SCHUBERT Piano Sonata No 19. Impromptus D935. Rondo D951 (Aimi Kobayashi)

Record and Artist Details

Genre:

Instrumental

Label: Warner Classics

Media Format: CD or Download

Media Runtime: 81

Mastering:

DDD

Catalogue Number: 2173 24169-3

2173 24169-3. SCHUBERT Piano Sonata. Impromptus. Rondo (Aimi Kobayashi)

Tracks:

Composition Artist Credit
4 Impromptus Franz Schubert, Composer
Aimi Kobayashi, Piano
Sonata for Piano No. 19 Franz Schubert, Composer
Aimi Kobayashi, Piano
Rondo Franz Schubert, Composer
Aimi Kobayashi, Piano
Kyohei Sorita, Piano

Aimi Kobayashi is not a pianist who leaves details to chance. Although she’s hardly a micromanager or fussbudget, her propensity for planning ahead walks a thin line between sensitivity and blandness in the Schubert Impromptus, D935. For example, the opening F minor selection features carefully worked out and ear-catching dynamic gradations but little of the symphonic continuity distinguishing such antipodal versions from Vladimir Horowitz and Maria João Pires. One wagers that Kobayashi’s nine-minute duration for the A flat Impromptu might signify an unusually slow tempo. In fact, the pianist’s pacing falls within ‘normal’ parameters but her generic (and seemingly predetermined) end-of-phrase ritards and tenutos add up like extra kilos over the holidays, and grow more predictable as the music unfolds. The same holds true with the B flat theme and variations, which never really takes wing except for when Kobayashi’s sonority opens up in the minor variation. Likewise, the concluding F minor Impromptu sacrifices syncopated swagger in pursuit of symmetry and getting all of the notes in place, and what is that annoying mannerism of pulling the tempo back to emphasise the accented broken octaves (at bars 17 and 18 and similar spots) all about?

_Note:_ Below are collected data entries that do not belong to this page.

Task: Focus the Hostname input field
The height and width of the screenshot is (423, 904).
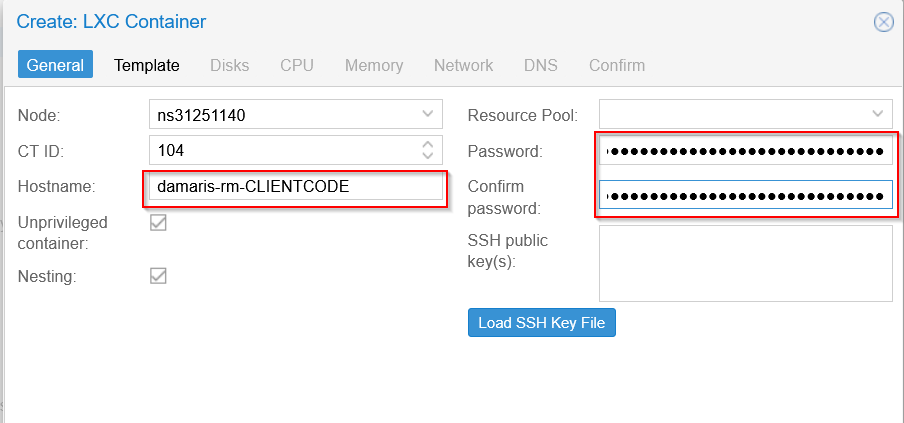Action: 296,186
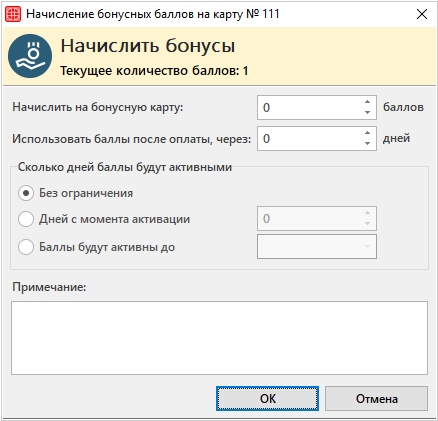The image size is (438, 421).
Task: Increase bonus points with up arrow
Action: [367, 102]
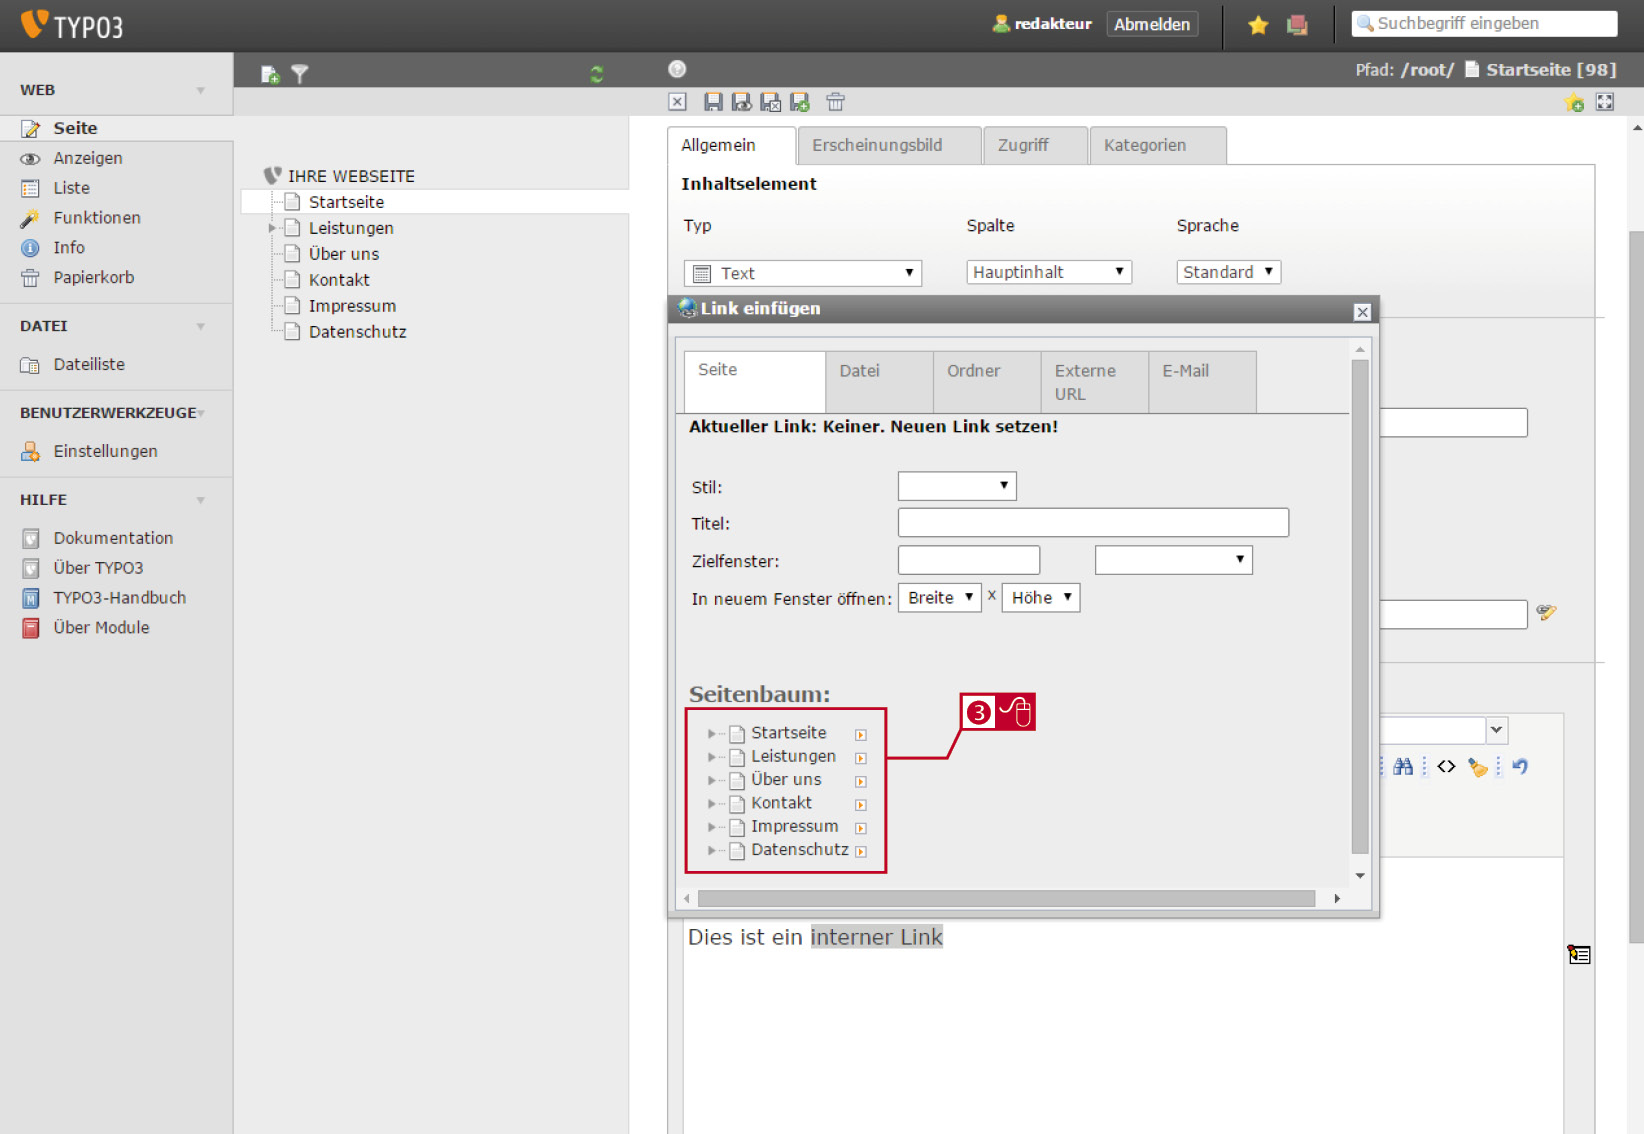Screen dimensions: 1644x1134
Task: Click the undo arrow in editor toolbar
Action: click(1520, 766)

Kobayashi’s square and clipped phrasing of the C minor Sonata’s first theme doesn’t hint at her beautiful voicing of the second subject or the development section’s increasing emotional involvement. She sheds inhibition in the Adagio, especially in the build-up to the climax, and delivers a liltingly lovely Menuetto movement. Yet, again, the rollicking finale favours scrupulous accuracy over the headlong intensity and sweep that Sviatoslav Richter brought to his performances, not to mention Alfred Brendel’s Vanguard release – the first and best of his myriad recorded versions. The two Schubert-Liszt transcription bonus tracks would have benefited from stronger melodic projection. Kobayashi’s husband Kyohei Sorita joins in on the A major Rondo for piano duet in a genial and seamlessly synchronised reading. Indeed, their approach would suit such Schubert duets as the Grand Duo, the Andantino variée and the woefully underrated Sonata in B flat. Will Kobayashi and Sorita take up this suggestion for their next recording?